The officers of U.N.-backed genocide tribunal meet high school students at Ek Phnom district in Battambang province, as they distribute recent verdict books of Khmer Rouge leader Kaing Guek Eav, northwest of Phnom Penh, Cambodia, May 5, 2011.

The UN-backed Khmer Rouge tribunal has failed to satisfy the needs of the regime’s victims, a civil party lawyer at the court said Tuesday.

Speaking on a special edition of “Hello VOA,” Som Sokong, who is representing complainants in cases 002 and 003, said victims have not had enough time or information to properly file applications and complaints.

The court has so far failed to adequately provide the names of crime sites that would allow victims to detail their complaints the tribunal victims unit, a major requirement for the inclusion at the court, he said.

Meanwhile, in the one case the court has prosecuted, that of prison chief Duch, the reparations it offered were inadequate, he said.

The tribunal is moving toward trial for Case 002, for four leaders already in custody, but it has come under increased criticism for its handling of cases 003 and 004, which would require further indictments, something Prime Minister Hun Sen opposes.

Som Sokong said the court had not been transparent in the handling of Case 003, for which investigating judges issued a conclusion in April.
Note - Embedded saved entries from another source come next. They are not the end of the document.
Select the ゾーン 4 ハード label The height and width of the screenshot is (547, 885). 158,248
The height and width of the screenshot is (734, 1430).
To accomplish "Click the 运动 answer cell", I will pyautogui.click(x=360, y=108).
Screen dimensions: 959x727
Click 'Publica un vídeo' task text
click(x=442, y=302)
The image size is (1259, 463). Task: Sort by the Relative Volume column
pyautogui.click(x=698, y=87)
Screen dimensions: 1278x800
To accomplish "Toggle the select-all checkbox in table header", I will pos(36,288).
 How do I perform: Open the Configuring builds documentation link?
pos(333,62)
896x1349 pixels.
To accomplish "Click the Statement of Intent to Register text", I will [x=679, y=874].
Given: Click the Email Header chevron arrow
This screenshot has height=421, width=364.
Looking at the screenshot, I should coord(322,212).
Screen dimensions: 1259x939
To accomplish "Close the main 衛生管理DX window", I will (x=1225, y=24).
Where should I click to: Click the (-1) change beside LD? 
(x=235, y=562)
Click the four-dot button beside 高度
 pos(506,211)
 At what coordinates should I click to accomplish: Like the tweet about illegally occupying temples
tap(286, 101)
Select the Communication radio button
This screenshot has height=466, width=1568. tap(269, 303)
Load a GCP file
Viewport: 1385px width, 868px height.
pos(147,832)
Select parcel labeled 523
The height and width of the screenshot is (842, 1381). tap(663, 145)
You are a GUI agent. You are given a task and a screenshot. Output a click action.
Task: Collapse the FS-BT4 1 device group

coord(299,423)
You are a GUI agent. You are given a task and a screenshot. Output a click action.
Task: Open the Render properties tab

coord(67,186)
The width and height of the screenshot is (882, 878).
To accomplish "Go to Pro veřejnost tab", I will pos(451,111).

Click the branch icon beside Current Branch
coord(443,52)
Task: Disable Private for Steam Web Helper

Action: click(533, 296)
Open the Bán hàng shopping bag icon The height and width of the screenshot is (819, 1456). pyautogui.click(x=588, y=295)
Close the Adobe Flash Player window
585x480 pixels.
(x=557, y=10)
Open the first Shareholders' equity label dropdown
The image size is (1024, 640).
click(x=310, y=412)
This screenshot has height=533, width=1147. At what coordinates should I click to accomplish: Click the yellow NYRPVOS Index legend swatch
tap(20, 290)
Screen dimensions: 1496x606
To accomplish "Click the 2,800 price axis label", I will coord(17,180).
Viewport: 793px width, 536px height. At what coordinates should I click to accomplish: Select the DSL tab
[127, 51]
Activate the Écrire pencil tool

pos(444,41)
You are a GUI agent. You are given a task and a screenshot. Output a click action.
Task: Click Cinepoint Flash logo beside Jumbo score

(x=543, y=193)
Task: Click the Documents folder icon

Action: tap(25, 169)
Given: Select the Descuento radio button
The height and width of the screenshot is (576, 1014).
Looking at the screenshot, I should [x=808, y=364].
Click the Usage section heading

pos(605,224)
That meant victims only had 15 days to request further investigation, without knowing the names of the two suspects.

Tribunal spokesman Dim Sovannarom defended the court’s work, saying it has done its best to reach out to the public and educate people about court proceedings.

However, unlike Case 002, which saw more than 6,000 victim complainants, cases 003 and 004 so far only have 318.